Document excerpt =>
::::::
Marc Tucker recently published a position paper arguing that our current system of test-based accountability, testing every student every year in grades 3-8, has failed and that we need a new approach. His approach, as Anthony Cody argued, would test at transition points but would still have high stakes and would test more subjects. Tucker wrote a post criticizing Cody and me and arguing that high-stakes testing is necessary to raise test scores and improve education.

Yong Zhao here weighs in with a brilliant response to Tucker, sharply disagreeing with him on the value of high-stakes testing.

Zhao points to Tucker’s inconsistency thus:

“Why does one who condemns test-based accountability system so much want more test-based accountability? The inconsistency exemplified by Marc Tucker does not make sense to me at all. Yet it is widespread so it must make sense in some way. I try to put myself in the shoes of Tucker and other similarly minded people and learned the chain of reasoning underlying their inconsistency:

“Premise #1: Education quality matters to individual and national prosperity.

“Premise #2: Education is a top-down process through which students are instilled the prescribed content and skills (curriculum) deemed universally valuable by some sort of authority.

“Premise #3: Teachers and schools are responsible for the quality of education, i.e., instilling in students the prescribed knowledge and skills.

“Premise #4: How well students master the prescribed knowledge and content is measured by tests.
::::::
Tasks to carry out =>
1. Answer each question from the post on Yong Zhao's response to Marc Tucker.
(a) In which grades does the current system test every student every year?
(b) According to Anthony Cody, at what points would Tucker's approach test students?
(c) Under Premise #4, how is students' mastery of the prescribed knowledge and content measured?
2. Continue the post on Yong Zhao's response to Marc Tucker from its last line.
::::::
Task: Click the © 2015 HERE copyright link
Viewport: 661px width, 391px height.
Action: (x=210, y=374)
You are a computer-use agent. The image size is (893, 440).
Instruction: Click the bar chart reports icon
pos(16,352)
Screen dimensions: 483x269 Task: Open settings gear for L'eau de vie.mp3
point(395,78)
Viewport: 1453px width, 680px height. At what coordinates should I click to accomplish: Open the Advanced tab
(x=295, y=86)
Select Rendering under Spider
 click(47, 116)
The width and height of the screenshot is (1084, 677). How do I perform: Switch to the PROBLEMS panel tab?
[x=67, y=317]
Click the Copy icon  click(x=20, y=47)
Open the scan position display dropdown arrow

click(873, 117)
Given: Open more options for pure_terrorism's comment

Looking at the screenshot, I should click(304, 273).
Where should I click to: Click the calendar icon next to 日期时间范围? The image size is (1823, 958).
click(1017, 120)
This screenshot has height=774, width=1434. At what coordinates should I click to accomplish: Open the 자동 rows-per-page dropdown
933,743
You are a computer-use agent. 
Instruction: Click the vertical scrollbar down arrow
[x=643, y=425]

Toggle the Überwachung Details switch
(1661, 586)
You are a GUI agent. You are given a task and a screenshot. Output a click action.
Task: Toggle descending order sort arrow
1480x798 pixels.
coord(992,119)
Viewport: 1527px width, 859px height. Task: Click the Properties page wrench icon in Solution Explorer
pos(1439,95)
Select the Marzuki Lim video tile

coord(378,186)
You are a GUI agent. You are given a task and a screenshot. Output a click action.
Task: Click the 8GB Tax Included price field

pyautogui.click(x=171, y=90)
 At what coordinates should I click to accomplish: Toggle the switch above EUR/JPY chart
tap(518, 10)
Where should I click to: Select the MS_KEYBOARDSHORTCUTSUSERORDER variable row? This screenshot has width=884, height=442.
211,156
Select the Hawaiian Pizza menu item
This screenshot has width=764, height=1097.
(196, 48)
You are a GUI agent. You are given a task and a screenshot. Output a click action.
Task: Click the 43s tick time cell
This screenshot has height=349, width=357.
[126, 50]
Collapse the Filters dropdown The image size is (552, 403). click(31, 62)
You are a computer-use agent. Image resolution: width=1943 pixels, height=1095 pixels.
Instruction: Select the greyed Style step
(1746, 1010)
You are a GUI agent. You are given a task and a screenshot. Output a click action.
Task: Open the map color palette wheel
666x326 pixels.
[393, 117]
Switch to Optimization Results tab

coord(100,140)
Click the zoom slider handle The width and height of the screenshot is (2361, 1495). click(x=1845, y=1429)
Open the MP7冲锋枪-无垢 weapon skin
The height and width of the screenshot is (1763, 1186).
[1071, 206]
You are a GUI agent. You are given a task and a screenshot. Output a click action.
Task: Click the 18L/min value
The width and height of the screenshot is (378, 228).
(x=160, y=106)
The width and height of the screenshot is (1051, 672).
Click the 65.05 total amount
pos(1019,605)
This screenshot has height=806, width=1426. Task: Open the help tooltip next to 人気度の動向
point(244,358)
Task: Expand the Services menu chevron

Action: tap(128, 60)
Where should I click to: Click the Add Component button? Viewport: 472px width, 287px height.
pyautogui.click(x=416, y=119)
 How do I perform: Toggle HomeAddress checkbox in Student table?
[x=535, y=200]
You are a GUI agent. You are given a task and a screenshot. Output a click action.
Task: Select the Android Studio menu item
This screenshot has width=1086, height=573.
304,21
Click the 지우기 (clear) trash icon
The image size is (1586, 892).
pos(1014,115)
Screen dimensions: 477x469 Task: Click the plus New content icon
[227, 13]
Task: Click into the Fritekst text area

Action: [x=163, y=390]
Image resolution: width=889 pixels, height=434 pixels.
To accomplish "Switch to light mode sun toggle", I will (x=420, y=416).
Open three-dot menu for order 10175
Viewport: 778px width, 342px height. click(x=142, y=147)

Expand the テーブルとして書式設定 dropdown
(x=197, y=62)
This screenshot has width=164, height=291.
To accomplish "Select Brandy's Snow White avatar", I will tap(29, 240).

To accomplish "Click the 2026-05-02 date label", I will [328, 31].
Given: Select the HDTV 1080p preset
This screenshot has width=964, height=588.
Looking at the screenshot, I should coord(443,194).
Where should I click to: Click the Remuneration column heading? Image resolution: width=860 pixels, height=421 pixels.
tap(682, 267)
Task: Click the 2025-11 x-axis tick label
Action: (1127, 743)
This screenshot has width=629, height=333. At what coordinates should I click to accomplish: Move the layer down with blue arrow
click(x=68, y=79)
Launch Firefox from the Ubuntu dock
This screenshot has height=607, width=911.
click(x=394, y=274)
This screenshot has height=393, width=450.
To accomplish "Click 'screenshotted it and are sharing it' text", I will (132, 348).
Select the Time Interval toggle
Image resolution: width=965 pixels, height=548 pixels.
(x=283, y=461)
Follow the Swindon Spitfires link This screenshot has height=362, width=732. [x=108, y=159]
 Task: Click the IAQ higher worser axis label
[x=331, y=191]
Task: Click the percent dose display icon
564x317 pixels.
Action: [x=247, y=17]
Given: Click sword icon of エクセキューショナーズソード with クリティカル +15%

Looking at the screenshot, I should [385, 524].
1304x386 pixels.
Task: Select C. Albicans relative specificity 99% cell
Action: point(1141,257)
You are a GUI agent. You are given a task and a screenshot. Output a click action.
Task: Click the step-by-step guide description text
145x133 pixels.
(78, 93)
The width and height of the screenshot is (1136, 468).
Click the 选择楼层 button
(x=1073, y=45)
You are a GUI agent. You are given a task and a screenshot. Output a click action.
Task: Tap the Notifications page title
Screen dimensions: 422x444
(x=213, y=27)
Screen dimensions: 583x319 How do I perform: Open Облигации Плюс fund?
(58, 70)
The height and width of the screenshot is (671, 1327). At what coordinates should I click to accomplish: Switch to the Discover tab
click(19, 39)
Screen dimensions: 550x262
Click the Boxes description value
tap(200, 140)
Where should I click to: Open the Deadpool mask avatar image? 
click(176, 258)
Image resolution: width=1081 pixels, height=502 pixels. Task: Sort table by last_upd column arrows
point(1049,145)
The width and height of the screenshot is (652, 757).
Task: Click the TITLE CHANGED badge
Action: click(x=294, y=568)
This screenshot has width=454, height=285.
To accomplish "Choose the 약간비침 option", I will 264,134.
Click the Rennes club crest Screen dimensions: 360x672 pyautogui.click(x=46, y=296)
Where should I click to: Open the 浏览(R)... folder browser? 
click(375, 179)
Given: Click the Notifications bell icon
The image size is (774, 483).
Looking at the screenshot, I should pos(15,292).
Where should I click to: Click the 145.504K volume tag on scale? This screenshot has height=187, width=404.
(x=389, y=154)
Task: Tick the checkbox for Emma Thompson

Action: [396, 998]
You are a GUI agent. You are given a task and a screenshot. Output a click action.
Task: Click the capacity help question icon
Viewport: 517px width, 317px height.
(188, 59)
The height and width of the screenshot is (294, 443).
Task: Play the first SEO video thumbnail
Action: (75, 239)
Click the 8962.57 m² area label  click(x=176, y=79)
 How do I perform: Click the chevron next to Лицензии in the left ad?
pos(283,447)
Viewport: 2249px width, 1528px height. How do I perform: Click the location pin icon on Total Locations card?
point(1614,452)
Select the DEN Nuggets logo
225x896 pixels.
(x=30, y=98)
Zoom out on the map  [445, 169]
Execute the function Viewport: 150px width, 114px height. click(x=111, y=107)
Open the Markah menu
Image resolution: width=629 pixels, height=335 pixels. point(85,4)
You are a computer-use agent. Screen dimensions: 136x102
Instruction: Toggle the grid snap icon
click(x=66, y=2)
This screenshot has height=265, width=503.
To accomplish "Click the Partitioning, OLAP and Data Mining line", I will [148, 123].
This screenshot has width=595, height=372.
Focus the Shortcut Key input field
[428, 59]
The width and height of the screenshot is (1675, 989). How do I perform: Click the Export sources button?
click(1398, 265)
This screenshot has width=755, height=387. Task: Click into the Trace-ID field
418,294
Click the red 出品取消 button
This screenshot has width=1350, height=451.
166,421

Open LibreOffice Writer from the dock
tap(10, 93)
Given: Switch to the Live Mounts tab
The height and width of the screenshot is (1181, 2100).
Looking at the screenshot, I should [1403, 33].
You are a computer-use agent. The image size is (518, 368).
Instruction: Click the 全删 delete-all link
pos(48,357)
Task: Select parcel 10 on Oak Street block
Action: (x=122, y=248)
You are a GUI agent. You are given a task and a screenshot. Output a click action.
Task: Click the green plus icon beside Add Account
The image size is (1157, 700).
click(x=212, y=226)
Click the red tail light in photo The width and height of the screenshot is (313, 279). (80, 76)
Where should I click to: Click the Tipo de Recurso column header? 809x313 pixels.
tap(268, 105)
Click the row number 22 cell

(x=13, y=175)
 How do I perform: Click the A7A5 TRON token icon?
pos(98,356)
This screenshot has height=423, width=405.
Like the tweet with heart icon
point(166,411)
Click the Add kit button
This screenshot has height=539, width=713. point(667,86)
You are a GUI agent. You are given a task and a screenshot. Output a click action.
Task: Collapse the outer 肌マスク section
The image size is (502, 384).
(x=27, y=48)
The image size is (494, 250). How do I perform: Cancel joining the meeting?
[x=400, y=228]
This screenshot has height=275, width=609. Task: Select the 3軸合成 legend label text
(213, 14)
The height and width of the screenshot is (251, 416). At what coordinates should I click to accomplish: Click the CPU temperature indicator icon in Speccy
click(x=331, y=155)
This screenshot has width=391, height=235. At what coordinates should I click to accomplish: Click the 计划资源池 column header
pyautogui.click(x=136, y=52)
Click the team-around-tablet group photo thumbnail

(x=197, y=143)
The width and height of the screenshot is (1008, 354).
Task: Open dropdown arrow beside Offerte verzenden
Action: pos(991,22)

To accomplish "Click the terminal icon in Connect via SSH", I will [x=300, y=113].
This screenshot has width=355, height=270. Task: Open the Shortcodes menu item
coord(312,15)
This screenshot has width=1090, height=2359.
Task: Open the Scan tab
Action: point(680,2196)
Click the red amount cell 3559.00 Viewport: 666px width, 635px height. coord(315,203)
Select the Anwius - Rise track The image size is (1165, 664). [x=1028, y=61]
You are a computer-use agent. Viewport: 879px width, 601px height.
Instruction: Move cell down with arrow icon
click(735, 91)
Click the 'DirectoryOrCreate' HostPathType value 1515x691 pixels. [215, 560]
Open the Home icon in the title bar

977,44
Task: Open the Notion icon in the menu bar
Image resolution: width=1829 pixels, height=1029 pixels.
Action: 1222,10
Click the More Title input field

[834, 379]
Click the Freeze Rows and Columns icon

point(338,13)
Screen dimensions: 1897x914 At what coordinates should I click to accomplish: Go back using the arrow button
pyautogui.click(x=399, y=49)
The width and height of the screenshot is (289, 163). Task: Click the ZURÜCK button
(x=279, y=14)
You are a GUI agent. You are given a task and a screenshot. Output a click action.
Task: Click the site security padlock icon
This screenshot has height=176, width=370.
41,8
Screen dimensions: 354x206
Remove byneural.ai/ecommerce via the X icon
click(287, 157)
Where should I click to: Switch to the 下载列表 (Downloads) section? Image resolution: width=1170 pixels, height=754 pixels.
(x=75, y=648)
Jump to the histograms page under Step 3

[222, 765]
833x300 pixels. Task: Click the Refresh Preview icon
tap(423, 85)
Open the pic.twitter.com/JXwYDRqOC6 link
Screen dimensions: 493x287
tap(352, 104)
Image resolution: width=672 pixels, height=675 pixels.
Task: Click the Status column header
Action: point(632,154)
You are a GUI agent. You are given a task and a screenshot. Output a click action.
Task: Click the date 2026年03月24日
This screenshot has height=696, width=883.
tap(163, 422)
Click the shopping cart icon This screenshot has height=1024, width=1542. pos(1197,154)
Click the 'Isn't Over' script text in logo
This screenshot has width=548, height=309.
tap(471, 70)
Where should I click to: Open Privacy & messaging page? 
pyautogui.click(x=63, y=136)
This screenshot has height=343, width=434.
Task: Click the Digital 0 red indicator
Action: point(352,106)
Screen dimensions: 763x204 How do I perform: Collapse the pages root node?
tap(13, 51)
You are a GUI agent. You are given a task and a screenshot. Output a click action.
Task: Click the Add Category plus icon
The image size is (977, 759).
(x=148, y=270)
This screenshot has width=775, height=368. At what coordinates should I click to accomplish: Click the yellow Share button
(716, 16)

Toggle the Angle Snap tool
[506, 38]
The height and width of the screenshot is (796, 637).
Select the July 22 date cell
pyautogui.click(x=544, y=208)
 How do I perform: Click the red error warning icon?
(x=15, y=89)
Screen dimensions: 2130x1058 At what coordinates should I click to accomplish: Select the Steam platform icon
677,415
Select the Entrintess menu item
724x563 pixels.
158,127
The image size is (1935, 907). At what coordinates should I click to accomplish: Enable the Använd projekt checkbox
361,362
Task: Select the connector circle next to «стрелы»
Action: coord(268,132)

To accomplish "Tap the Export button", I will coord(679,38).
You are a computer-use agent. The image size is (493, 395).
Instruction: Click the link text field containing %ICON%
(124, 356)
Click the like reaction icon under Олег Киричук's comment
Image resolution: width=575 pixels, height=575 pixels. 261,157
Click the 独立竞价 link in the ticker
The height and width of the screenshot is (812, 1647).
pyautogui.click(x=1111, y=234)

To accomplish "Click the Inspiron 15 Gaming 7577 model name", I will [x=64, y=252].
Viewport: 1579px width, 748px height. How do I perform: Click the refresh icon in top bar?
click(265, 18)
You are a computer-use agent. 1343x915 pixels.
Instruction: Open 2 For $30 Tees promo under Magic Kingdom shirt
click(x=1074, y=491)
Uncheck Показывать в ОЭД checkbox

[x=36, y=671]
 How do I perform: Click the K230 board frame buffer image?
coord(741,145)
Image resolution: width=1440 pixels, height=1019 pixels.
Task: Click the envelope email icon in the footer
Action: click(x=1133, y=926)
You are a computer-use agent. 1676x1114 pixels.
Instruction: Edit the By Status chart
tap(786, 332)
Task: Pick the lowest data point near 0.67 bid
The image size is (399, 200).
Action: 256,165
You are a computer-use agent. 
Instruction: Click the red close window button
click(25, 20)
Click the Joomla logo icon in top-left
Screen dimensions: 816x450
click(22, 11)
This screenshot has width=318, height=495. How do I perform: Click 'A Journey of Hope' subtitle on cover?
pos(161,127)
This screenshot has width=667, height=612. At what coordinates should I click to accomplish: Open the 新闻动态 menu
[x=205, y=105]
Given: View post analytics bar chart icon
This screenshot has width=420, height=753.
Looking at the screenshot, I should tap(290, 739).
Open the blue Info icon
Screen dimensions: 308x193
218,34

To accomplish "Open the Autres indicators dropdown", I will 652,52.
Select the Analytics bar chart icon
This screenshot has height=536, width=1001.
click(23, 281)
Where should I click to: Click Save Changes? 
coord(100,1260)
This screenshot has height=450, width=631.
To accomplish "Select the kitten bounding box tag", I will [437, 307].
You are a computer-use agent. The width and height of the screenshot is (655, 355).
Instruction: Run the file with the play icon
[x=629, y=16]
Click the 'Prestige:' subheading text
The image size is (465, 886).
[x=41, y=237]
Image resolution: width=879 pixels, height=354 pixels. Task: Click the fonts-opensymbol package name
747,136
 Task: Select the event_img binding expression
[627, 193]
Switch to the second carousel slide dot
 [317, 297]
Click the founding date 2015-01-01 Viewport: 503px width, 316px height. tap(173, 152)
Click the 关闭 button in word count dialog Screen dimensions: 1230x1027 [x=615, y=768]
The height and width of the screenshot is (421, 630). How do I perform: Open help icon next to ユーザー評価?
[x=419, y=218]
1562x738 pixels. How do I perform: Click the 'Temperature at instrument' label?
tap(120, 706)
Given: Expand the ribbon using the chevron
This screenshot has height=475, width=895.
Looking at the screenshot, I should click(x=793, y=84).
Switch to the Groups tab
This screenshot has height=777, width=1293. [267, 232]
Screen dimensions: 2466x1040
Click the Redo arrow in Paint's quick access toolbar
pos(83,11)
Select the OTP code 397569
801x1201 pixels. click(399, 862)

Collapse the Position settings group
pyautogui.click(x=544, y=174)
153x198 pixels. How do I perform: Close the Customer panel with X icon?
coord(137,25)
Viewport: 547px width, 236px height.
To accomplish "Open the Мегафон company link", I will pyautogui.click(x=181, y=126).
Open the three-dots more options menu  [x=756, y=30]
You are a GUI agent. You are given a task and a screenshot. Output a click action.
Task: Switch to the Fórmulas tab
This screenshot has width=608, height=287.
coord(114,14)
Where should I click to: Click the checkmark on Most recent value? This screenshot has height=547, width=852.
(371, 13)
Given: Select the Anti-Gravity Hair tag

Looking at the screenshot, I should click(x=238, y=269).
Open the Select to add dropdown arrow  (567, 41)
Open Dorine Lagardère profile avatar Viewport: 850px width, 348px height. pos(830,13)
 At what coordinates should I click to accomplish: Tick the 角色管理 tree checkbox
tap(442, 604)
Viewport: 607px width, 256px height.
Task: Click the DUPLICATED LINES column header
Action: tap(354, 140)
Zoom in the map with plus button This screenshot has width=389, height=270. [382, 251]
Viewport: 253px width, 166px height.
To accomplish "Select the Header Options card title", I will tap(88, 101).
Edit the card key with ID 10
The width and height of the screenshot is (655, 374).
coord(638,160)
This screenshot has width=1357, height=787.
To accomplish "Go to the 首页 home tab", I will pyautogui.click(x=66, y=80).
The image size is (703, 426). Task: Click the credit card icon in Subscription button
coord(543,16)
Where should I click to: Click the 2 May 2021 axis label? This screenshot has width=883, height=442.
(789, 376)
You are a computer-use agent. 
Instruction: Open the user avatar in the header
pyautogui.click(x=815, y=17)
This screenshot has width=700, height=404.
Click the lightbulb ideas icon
::::::
Task answers =>
1.
(a) Grades 3-8.
(b) At transition points.
(c) By tests.

2.
“Conclusion #1: Thus test scores measure the quality of education, and thus the capacity for individuals and nations to be economically prosperous.

“Conclusion #2: American students have lower test scores on some international tests, thus American schools offer a lower quality education than countries with higher test scores.

“Conclusion #3: Therefore, American teachers must be less effective than their counterparts in other countries.

“Conclusion #4: Therefore, to prepare Americans to succeed in the global economy, American teachers and schools must be held accountable for improving the quality of education, which is to raise test scores (Tucker’s goal: “the only acceptable target for the United States is to be among the top ten performers in the world” [I assume top 10 on the PISA league table]).

“Conclusion #5: Hence we must improve the test-based accountability system, which then leads to higher quality education, which then leads to economic prosperity.

“Bait and Switch

“Marc Tucker’s objection to Anthony Cody’s questioning his assertion that “the economic future of our students will only be guaranteed if we educate them better” is a standard bait-and-switch tactic, playing with the afore-mentioned logic. It starts with the premises. Education is a term that has a positive connotation, but in practice it has many different, sometimes, contradictory, incarnations, in the same way the word “democracy” is used in reality. For example, some of the worst dictatorial countries claim to be democratic. Thus whether education matters to the prosperity of individuals and nations depends entirely on what it means.

He concludes:

“When economies change, as Tucker notes, so fast and on a global scale, it has become even more difficult to predict the skills and knowledge that matters in the future. But one thing seems to be clear. Even if Americans are equipped with the same skills and knowledge as Chinese and Indians, America’s favorite competitors, Americans won’t have an economic advantage simply because it costs much less for these countries to develop the same skills. So more of the same skills and knowledge won’t work, neither will the same education. America does not need a quantitatively better education, it needs a different kind of education.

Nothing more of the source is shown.